Que virada!

Eu estava torcendo por Michelle Obama entrar na corrida pela presidência dos EUA para virar a mesa lá, e a mesa que virou foi do outro lado do Atlântico. Minha pontaria não anda muito boa… 

É certo que uma coisa não tem nada a ver com a outra, mas eu gosto da simbologia. Enquanto na grande nação do Norte se joga o futuro da democracia no mundo, entre um octogenário quase caduco e um escroque internacional, do outro lado do Atlântico a esquerda, a centro direita e a extrema direita nazifascista disputam o comando do continente.

Nesse cenário de apocalipse, numa única semana a direita sofreu uma paulada histórica no Reino Unido, outra no Irã e outra ainda na França, onde menos se esperava, tudo em carreirinha! 

E por aqui, na mesma semana, sobrou paulada também para a extrema-direita tupiniquim, reunida no mesmo fim de semana num convescote infantil em Santa Catarina para puxar o saco dos chefes Jair e Javier. Não se sabe se riram ou se choraram, mas fingiram que não era com eles. Esta cacetada não veio do eleitorado, mas da Polícia Federal, de onde outra paulada está para descer em breve no mesmo lombo do tal Jair, relativa ao golpe furado do 8/1. A de que se trata agora é por peculato, formação de quadrilha e lavagem de dinheiro, devido à apropriação indébita das jóias sauditas afanadas do acervo presidencial pelo “honesto”, para venda em Miami pela módica quantia de R$ 6,8 milhões. 

Não sei se a direita em outras partes do mundo também é amiga do alheio. Por aqui, ela o é desde o Brasil colonial, período em que os portugueses fizeram a festa juntamente com as elites locais. E daí a moda estendeu-se pelo Império e a República, em cujos primórdios o notável senador Ruy Barbosa, numa das duas vezes em que foi candidato à Presidência da República, perfilou-se horrorizado e declarou: “Ou instauramos a moralidade, ou nos locupletamos todos”. A escolha geral foi pela segunda opção. Ruy perdeu as duas eleições! 

Também não sei se a rebordosa européia terá influência na campanha dos EUA. Torço para que tenha, mas fiquei sabendo que mudar de candidato a esta altura do campeonato, com todas as decisões internas do Partido Democrata já tomadas e em execução, não é coisa simples. A última vez que isso aconteceu foi com Lyndon Johnson, que caiu fora em 1968 e quem levou foi o republicano Richard Nixon, chamado à época de ricky-tricky-dickson, ou coisa assim, por suas mentiras deslavadas.

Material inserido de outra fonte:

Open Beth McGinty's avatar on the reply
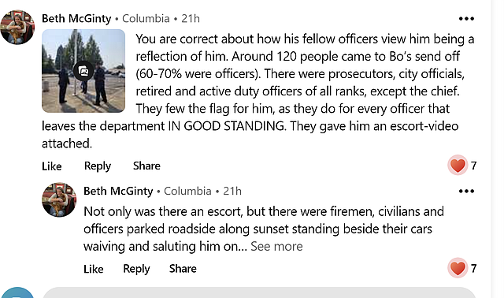Screen dimensions: 504x298 59,199
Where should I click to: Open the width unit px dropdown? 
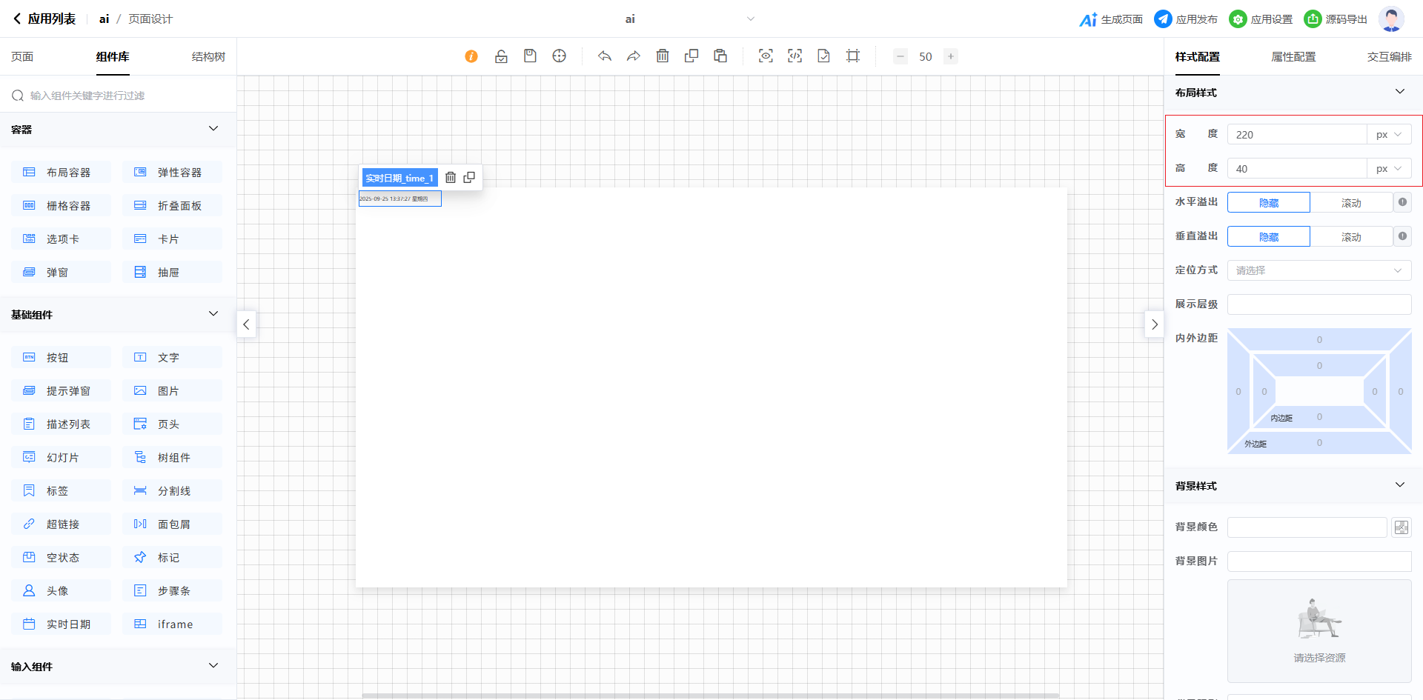coord(1389,135)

Fez escola…   

O que sei é que a Terra não é plana e este mundo dá voltas. 

Mas nem tudo são rosas. A vitória da esquerda na França não lhe dá maioria para governar. Tampouco a centro-direita de Macron e a extrema-direita de Le Pen. A esquerda terá de governar com o grupo de Macron, e a composição de um governo desses é uma coisa que só os tarólogos mais experientes podem dizer se e como vai acontecer. 

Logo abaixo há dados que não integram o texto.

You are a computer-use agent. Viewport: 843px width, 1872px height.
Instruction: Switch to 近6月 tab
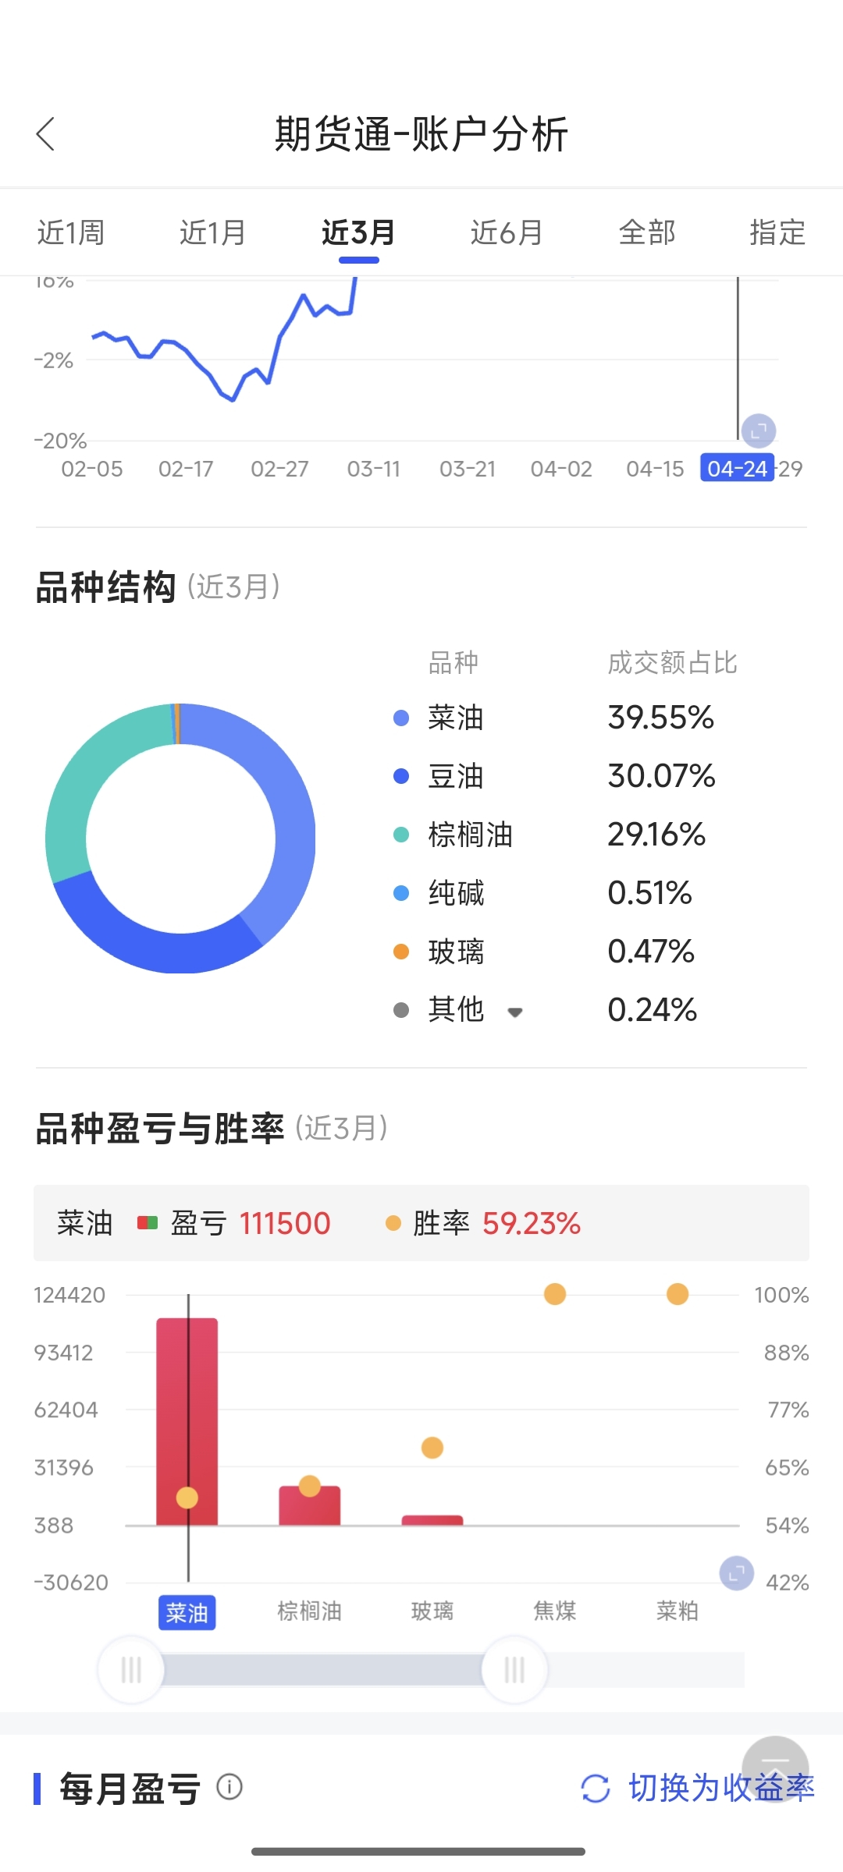(x=507, y=232)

No Reino Unido, após 14 anos de jejum, o Partido Trabalhista já está governando, e seu primeiro movimento dá o tom: o premiê Keir Starmer revogou decreto do anterior que mandava de volta para a África (um absurdo!) os imigrantes que de lá vieram. O próximo deve ser a extinção definitiva do malfadado Brexit, que os britânicos de direita fizeram para afundar a ilha do Atlântico Norte até o pescoço. 

No Irã, o novo presidente bateu cabeça para o aiatolá, mas já começou sua revolução prometendo pôr em prática logo mais uma promessa de campanha permitindo que as mulheres dirijam automóveis e se vistam como quiserem! Isso, lá, equivale a um liberou geral. Também quer revirar a mesa na questão nuclear e pôr fim às sanções ocidentais. Depois vem mais. Ou menos. A ver. 

Não posso encerrar estas mal traçadas sem lembrar que o México, cinco semanas antes desta, iniciou a rebordosa mundial elegendo sua primeira mulher à presidência da República. E é uma mulher de esquerda! 

Que viva México!

Nelson Merlin é jornalista aposentado, festivo e eufórico.